* [To be done]
a – In the GitLab namespace statistics article, reproduce the passage starting at "Published on October" and ending at "a User namespace.", swapping "storage space" for "disk space" throughout.
b – According to the GitLab namespace statistics article, what is the only storage restriction GitLab currently has?

* [Source passage]
— begin —

Published on October 14, 2019
9 min read
Explore all the different engineering approaches to store and update the namespace statistics in a performant manner.
Managing storage space on large GitLab instances, such as GitLab.com, can be a challenge. At the moment, we only have a restriction on repository limits, but no restriction on most of the other items that can consume storage space: wiki, lfs objects, artifacts, and packages, to mention a few.
We want to facilitate a method for easily viewing the amount of storage consumed by a group and allow easy management on GitLab.com by setting storage and limits management for groups. But to do that we need a way to track the statistics of a namespace, whether it is a Group or a User namespace.
The "refresh" part is the tricky one. Currently we don't have a pattern to update/refresh the namespace statistics every time a project belonging to the namespace is updated.

— end —

* [Material shown]

— begin —

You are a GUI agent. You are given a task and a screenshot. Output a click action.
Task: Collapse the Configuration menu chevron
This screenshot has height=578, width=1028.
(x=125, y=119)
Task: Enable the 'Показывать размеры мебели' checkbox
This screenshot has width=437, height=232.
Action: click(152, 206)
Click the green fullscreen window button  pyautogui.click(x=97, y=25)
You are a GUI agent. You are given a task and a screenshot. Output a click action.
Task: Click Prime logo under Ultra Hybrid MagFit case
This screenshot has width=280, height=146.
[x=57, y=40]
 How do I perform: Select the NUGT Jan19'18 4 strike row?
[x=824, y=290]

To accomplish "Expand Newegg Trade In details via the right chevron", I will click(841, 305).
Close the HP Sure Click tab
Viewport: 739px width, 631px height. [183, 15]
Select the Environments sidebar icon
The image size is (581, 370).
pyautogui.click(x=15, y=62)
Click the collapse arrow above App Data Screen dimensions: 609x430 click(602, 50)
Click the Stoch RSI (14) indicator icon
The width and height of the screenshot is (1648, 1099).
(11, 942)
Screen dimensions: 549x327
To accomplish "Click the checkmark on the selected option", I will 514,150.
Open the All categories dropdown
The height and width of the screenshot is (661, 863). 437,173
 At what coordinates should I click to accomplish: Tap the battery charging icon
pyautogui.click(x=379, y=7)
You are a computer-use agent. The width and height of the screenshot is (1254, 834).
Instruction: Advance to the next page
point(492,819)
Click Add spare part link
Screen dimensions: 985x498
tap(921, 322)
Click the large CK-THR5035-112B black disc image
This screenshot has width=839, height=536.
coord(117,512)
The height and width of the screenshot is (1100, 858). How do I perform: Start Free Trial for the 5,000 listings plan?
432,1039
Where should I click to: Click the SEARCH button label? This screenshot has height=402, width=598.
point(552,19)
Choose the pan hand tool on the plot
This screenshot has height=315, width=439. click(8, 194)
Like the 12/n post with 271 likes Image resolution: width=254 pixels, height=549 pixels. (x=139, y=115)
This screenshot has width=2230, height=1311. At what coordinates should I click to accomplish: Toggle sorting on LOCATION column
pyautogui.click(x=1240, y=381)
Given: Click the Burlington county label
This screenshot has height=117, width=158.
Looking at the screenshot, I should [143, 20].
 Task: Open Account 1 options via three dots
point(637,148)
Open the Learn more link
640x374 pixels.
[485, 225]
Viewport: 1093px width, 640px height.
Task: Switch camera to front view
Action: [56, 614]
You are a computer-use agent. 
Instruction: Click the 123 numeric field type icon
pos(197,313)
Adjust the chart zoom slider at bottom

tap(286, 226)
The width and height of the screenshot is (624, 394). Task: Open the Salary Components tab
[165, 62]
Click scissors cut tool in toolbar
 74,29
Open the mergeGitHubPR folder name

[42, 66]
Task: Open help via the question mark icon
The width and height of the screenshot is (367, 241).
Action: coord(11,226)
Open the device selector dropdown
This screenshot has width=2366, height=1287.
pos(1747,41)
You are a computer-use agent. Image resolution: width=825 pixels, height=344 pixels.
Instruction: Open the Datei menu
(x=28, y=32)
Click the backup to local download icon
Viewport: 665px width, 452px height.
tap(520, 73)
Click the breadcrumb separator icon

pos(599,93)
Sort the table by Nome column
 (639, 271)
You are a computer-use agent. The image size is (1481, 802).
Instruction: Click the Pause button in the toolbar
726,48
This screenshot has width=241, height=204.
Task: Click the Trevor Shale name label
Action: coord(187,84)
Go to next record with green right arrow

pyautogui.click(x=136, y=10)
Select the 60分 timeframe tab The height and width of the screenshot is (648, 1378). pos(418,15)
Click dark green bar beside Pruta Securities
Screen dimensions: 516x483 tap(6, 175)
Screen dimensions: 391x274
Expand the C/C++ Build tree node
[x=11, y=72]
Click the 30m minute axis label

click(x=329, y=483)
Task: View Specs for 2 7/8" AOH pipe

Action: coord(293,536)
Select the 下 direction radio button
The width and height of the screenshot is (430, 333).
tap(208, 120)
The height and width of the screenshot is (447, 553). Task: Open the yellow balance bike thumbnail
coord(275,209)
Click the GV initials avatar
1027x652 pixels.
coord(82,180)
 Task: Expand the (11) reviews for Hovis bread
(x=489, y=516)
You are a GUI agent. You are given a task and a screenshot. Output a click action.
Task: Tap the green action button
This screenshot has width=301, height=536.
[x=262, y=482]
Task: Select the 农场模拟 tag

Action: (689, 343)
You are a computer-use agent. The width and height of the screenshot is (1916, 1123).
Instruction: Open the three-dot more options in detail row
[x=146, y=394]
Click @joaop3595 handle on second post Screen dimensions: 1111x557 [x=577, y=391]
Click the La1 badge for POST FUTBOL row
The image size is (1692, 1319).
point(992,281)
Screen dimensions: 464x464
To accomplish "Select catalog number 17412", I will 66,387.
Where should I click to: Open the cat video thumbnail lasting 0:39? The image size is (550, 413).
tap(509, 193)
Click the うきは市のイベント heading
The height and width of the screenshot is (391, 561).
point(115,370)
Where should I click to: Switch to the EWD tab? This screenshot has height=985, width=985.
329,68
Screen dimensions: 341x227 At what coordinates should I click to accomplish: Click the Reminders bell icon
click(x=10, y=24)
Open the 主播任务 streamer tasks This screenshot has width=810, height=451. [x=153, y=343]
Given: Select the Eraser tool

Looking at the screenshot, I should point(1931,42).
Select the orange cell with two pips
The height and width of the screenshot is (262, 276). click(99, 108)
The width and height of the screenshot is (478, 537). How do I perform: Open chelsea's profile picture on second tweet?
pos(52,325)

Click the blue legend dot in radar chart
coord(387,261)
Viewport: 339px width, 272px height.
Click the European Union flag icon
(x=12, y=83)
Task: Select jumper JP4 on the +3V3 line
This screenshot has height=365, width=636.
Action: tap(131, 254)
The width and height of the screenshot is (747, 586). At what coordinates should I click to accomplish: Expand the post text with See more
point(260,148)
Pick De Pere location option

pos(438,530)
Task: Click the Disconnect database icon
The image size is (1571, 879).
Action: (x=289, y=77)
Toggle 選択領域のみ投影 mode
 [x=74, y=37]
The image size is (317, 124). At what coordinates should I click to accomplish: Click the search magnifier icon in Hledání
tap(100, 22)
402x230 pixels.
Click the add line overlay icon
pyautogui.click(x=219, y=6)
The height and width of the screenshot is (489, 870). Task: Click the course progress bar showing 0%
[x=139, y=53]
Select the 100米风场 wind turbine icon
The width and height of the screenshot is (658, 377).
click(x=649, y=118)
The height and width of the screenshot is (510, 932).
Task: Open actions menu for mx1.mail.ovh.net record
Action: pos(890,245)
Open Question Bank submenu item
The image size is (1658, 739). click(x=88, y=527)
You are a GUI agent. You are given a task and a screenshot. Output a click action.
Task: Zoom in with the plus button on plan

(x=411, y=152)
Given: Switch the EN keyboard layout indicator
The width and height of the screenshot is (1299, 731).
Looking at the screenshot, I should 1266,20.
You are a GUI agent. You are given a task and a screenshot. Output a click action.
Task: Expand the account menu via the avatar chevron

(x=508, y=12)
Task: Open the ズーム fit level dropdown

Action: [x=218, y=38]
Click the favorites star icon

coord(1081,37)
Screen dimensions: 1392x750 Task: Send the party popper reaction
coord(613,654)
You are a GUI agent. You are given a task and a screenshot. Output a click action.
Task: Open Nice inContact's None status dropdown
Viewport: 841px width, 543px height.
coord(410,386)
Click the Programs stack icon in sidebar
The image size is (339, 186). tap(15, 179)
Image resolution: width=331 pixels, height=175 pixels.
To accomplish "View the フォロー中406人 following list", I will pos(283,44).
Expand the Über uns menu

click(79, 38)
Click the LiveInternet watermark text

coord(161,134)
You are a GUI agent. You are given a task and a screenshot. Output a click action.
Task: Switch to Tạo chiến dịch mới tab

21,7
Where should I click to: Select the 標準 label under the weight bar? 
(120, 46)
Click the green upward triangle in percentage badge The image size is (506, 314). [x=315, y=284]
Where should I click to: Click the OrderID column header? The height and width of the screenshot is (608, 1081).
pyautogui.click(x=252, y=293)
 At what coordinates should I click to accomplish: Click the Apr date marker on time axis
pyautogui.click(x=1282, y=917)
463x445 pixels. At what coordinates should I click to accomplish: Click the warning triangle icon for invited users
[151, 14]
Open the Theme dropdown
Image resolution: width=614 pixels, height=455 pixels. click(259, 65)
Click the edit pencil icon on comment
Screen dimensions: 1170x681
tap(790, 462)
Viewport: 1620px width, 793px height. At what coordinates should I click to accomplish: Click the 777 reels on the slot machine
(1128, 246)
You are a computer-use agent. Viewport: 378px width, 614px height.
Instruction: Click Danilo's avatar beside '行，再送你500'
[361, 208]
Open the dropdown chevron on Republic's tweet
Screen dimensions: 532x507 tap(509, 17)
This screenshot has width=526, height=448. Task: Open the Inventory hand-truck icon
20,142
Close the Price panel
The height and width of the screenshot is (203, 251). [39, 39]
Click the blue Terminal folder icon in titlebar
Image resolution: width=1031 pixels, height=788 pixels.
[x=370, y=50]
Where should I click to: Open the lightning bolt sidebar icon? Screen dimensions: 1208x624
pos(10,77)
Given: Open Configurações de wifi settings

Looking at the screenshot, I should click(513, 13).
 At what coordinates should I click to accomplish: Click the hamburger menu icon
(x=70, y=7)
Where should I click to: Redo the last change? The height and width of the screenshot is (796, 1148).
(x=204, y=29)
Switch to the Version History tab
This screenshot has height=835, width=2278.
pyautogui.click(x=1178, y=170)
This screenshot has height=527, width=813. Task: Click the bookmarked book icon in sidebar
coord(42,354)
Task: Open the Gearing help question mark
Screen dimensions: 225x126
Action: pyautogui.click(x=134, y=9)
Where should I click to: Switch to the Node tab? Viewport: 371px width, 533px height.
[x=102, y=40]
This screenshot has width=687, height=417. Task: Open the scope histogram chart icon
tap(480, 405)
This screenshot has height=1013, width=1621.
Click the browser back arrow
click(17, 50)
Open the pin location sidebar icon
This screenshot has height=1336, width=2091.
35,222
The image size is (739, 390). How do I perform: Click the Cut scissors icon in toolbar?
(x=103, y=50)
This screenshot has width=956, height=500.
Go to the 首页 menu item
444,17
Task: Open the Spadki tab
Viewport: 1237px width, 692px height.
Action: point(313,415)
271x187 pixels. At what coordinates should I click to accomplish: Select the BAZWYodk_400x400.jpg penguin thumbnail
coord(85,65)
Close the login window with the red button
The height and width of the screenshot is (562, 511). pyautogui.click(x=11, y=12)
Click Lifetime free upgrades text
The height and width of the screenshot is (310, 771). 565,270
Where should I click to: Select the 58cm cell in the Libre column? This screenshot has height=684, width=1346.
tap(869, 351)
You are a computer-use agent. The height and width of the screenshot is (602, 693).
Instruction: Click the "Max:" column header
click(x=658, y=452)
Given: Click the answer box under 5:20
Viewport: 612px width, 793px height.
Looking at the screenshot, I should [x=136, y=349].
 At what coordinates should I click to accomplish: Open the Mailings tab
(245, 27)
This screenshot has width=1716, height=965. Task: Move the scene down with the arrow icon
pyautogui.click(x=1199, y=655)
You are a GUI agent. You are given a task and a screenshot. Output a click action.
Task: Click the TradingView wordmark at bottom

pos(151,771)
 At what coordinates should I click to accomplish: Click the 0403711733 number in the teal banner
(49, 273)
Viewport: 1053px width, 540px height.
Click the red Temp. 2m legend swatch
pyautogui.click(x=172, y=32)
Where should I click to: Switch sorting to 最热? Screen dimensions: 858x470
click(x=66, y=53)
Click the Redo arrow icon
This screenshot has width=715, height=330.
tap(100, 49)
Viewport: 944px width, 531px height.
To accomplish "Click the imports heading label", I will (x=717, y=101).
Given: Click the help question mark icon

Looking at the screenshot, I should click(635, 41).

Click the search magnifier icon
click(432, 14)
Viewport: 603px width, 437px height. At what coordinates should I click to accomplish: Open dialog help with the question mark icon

— end —

* [Full solutions]
a –
Published on October 14, 2019
9 min read
Explore all the different engineering approaches to store and update the namespace statistics in a performant manner.
Managing disk space on large GitLab instances, such as GitLab.com, can be a challenge. At the moment, we only have a restriction on repository limits, but no restriction on most of the other items that can consume disk space: wiki, lfs objects, artifacts, and packages, to mention a few.
We want to facilitate a method for easily viewing the amount of storage consumed by a group and allow easy management on GitLab.com by setting storage and limits management for groups. But to do that we need a way to track the statistics of a namespace, whether it is a Group or a User namespace.

b – A restriction on repository limits.